Posted July 26, 2012, at 1:59 p.m.
Last modified July 26, 2012, at 4:51 p.m.
Travis Galligher of Northfield Builders completes work Thursday, July 26, 2012 on a controversial wheelchair ramp being built to provide handicapped accessibility to a storefront at 23 Main Street in Machias.
Dan Barr | BDN
Travis Galligher of Northfield Builders completes work Thursday, July 26, 2012 on a controversial wheelchair ramp being built to provide handicapped accessibility to a storefront at 23 Main Street in Machias. Buy Photo

MACHIAS, Maine — One Main Street business in downtown Machias believes that the struggle to provide for handicapped access is finally over.

The town doesn’t agree.

When building owner Sandra Bryand and her tenant Holly Garner-Jackson, proprietor of Woodwind Custom Framers and Gallery at 23 Main St., proposed a ramp to the entrance of the store in April, the Machias Board of Selectmen voted against it until further study could be done to determine where it would go. Bryand and Garner-Jackson planned on building it in front of the shop, while the selectmen worried that the ramp would impede use of the sidewalk.

After submitting engineering and Americans with Disabilities Act reports to the town and still not getting approval, Bryand was told the plans must go through the Maine Department of Transportation.
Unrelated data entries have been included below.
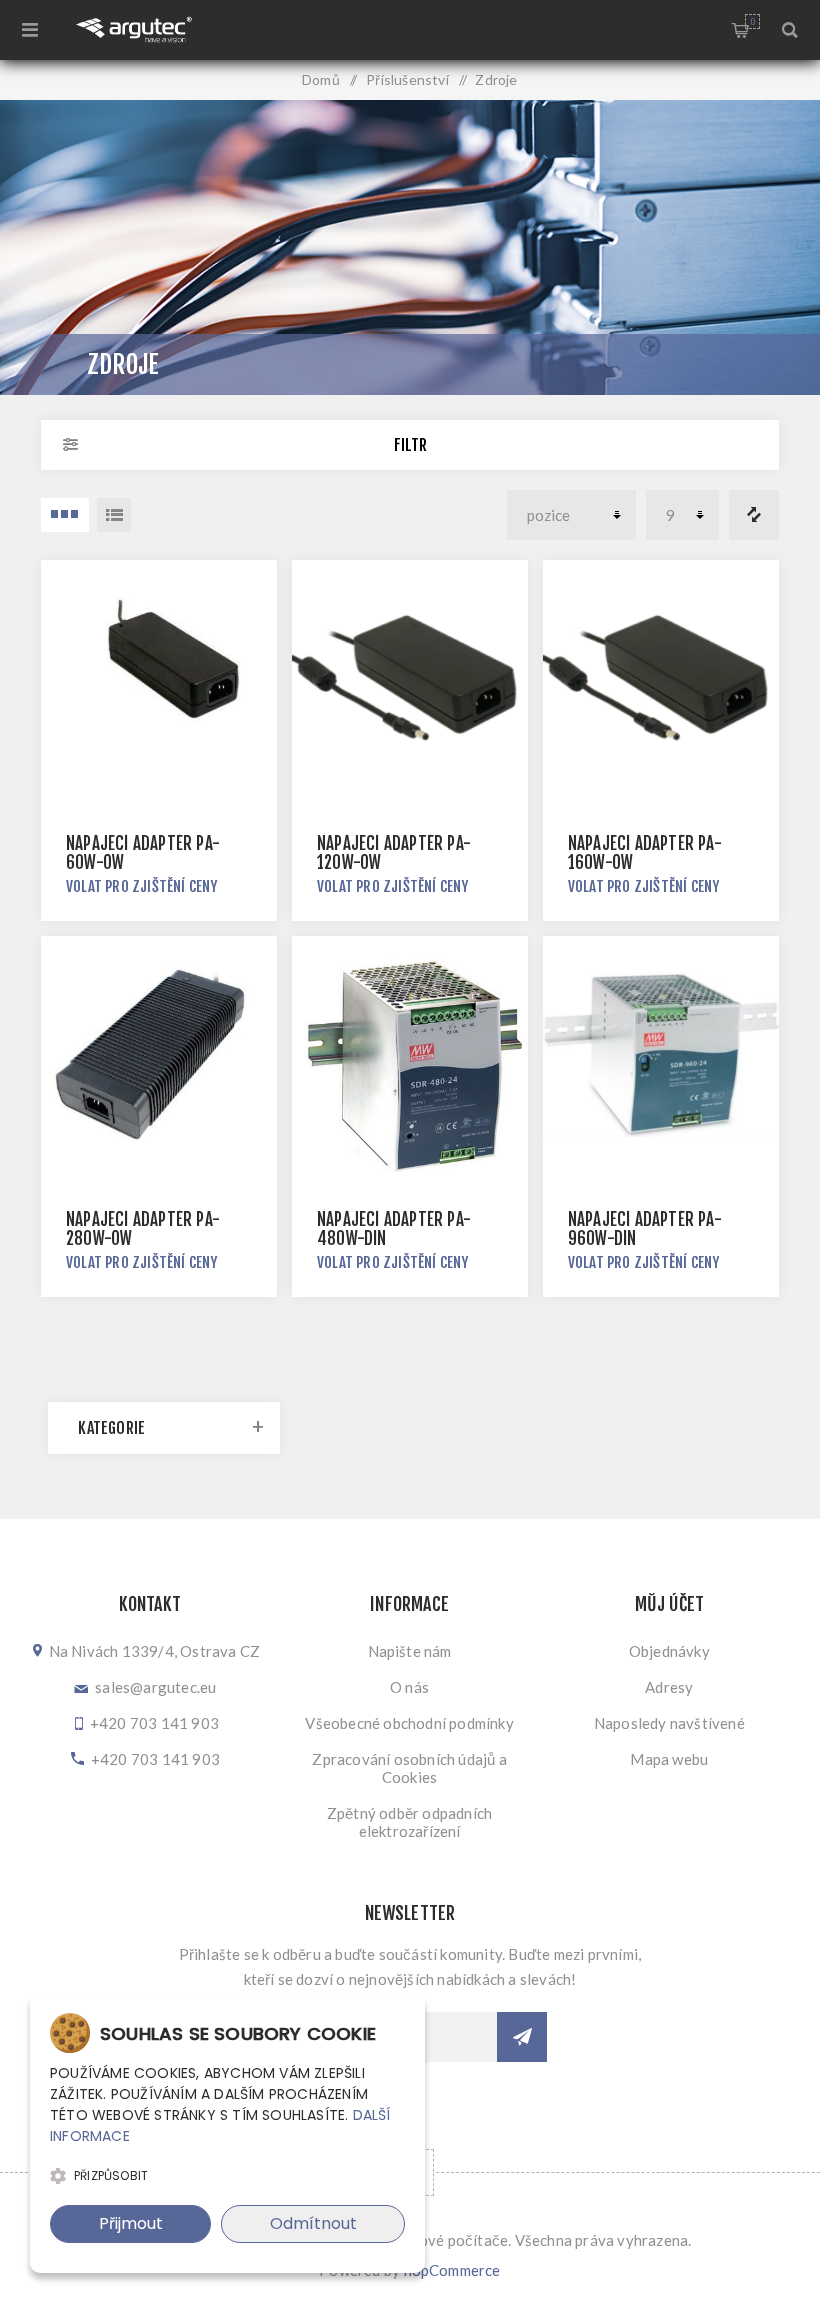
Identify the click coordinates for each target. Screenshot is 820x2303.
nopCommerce (452, 2270)
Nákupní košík (752, 21)
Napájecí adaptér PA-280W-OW (143, 1229)
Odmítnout (313, 2223)
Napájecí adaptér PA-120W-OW (394, 853)
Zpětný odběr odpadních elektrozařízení (409, 1822)
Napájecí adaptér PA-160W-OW (645, 853)
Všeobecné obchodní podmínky (409, 1723)
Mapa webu (669, 1759)
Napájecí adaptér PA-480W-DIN (394, 1229)
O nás (409, 1687)
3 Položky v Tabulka (65, 515)
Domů (321, 79)
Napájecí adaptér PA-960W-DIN (645, 1229)
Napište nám (410, 1651)
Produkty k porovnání (754, 515)
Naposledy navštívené (669, 1723)
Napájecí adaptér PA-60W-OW (143, 853)
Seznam (114, 515)
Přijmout (131, 2223)
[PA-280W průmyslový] (159, 1054)
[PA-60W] (159, 678)
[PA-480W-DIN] (410, 1054)
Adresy (669, 1687)
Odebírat (522, 2037)
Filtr (410, 445)
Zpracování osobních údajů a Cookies (409, 1768)
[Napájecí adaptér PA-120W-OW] (410, 678)
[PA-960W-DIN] (661, 1054)
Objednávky (669, 1651)
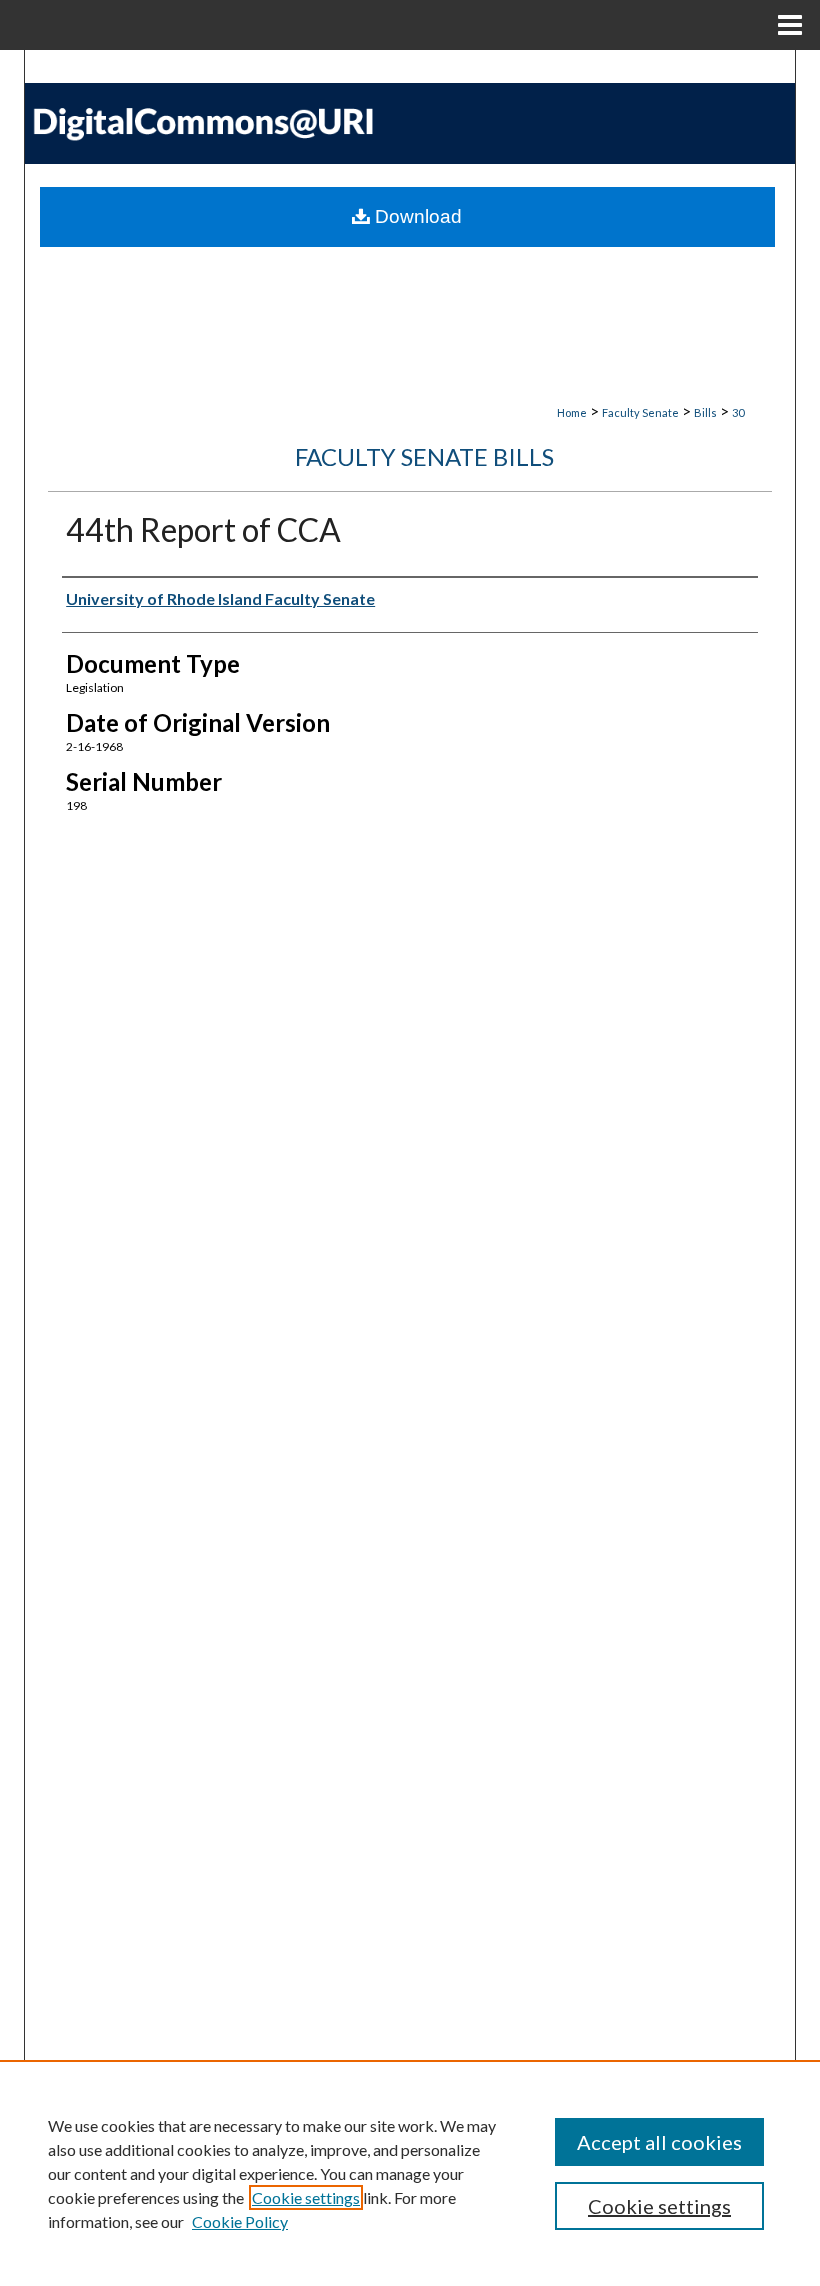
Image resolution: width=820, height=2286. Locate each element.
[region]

After speaking with the DOT she took the next step and began building the ramp as she had designed it with support of Garner-Jackson’s customers, including many who rely on wheelchairs.

The town of Machias is less pleased with Bryand’s actions.
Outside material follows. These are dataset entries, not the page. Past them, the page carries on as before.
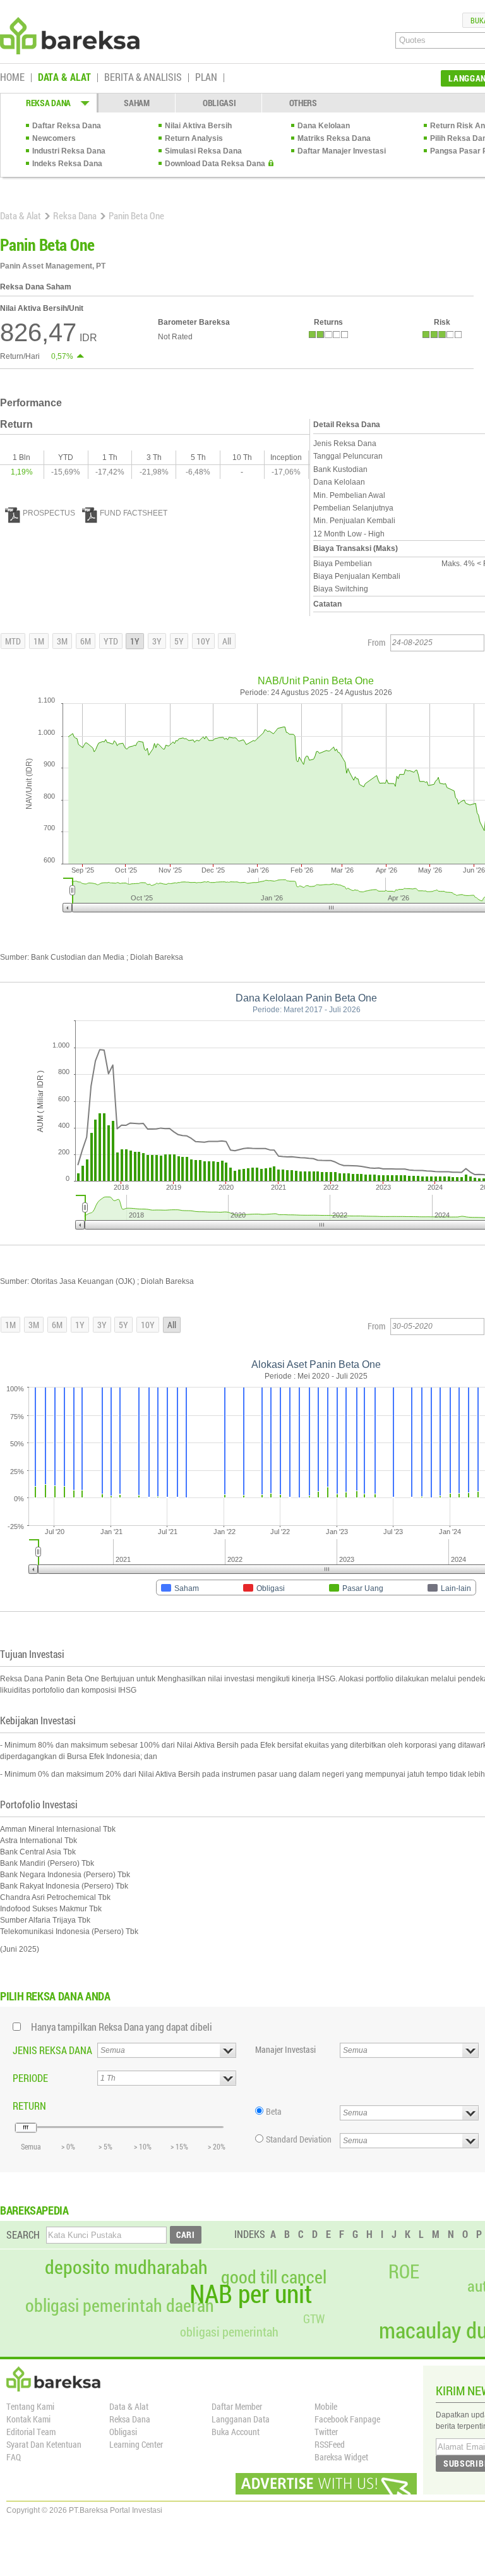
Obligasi (123, 2432)
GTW (314, 2319)
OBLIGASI (219, 103)
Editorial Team (31, 2432)
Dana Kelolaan (323, 125)
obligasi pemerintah (229, 2331)
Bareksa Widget (341, 2457)
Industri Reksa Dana (68, 151)
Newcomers (54, 138)
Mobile (325, 2406)
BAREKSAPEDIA (34, 2210)
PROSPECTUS (49, 513)
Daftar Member (237, 2406)
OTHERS (303, 103)
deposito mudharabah (126, 2267)
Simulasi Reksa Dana (203, 151)
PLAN (206, 77)
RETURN (29, 2105)
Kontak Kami (28, 2419)
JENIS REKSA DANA (52, 2050)
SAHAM (137, 103)
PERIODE (30, 2077)
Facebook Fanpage (347, 2419)
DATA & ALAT (64, 77)
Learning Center (136, 2444)
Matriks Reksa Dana (334, 138)
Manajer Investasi (285, 2049)
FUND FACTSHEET (133, 513)
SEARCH (23, 2234)
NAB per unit (250, 2293)
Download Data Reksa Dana (215, 163)
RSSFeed (329, 2444)
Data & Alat (20, 215)
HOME (12, 77)
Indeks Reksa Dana (67, 163)
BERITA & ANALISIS (143, 77)
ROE (403, 2271)
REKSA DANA (48, 103)
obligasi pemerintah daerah (119, 2305)
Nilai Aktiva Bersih (198, 125)
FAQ (13, 2457)
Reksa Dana (75, 215)
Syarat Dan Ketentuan (43, 2444)
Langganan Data (241, 2419)
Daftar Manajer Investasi (341, 151)
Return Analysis (194, 138)
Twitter (326, 2432)
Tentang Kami (30, 2406)
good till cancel (273, 2277)
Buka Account (236, 2432)
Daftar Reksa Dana (66, 125)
“We don’t want it the way she’s installing it,” said Town Manager Chris Loughlin. “It makes using the sidewalk difficult, and the way it’s pointing [downhill] makes the ramp potentially dangerous for someone coming from the handicapped parking spot.”
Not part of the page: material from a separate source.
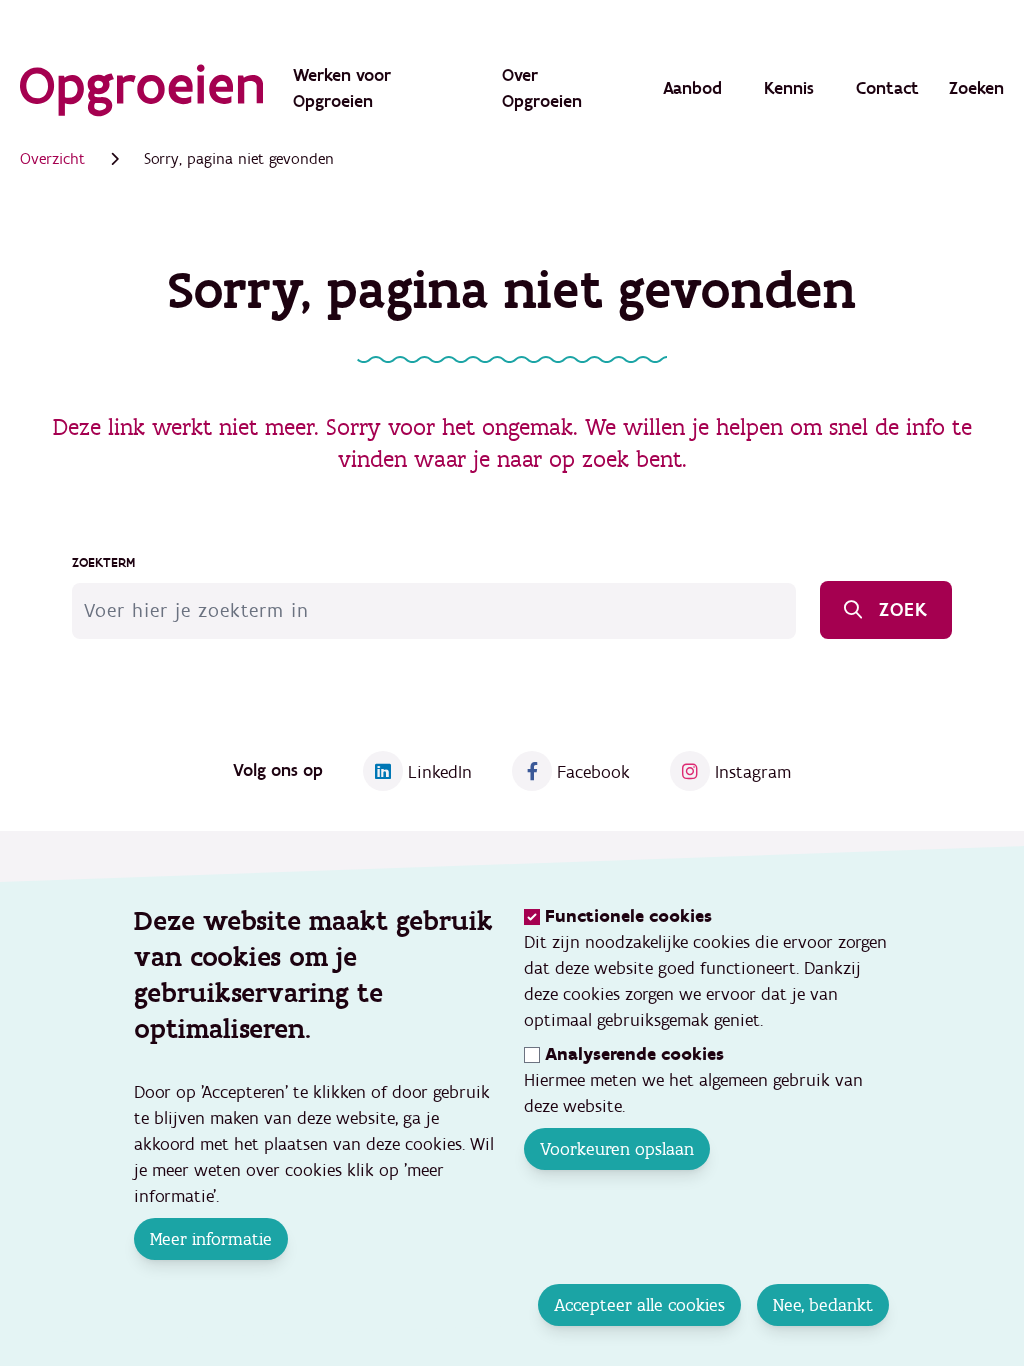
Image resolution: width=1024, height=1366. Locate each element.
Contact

Loughlin and the town are not against a ramp being built and had their own design, which involved the removal of a fence to make more room for the ramp.

“The uphill side makes it easier to use and keeps it more off the sidewalk,” Loughlin explained.

Bryand and the town had planned a meeting with the DOT on Aug. 1 to finalize plans on the ramp, but a rotting entryway forced Bryand to rebuild the front stoop and she opted to put the ramp in at the same time.

Though she began the ramp construction without permission, the town hasn’t decided what steps it will take.

“As far as I know the [Aug. 1] meeting is still going to take place,” Loughlin said. “We’ll wait until then to take any action.”

The meeting will be held out in front of the storefront, where Bryand and Garner-Jackson hope to show town officials an already functional and well used ramp.

Garner-Jackson is especially excited as her customers have been requesting a ramp since she moved to the location from her previous building, which has a ramp.

“We’re planning on having wheelchair party once it’s finished,” she said. “One customer even told me he’d take off his prosthetic leg and come in on a wheelchair.”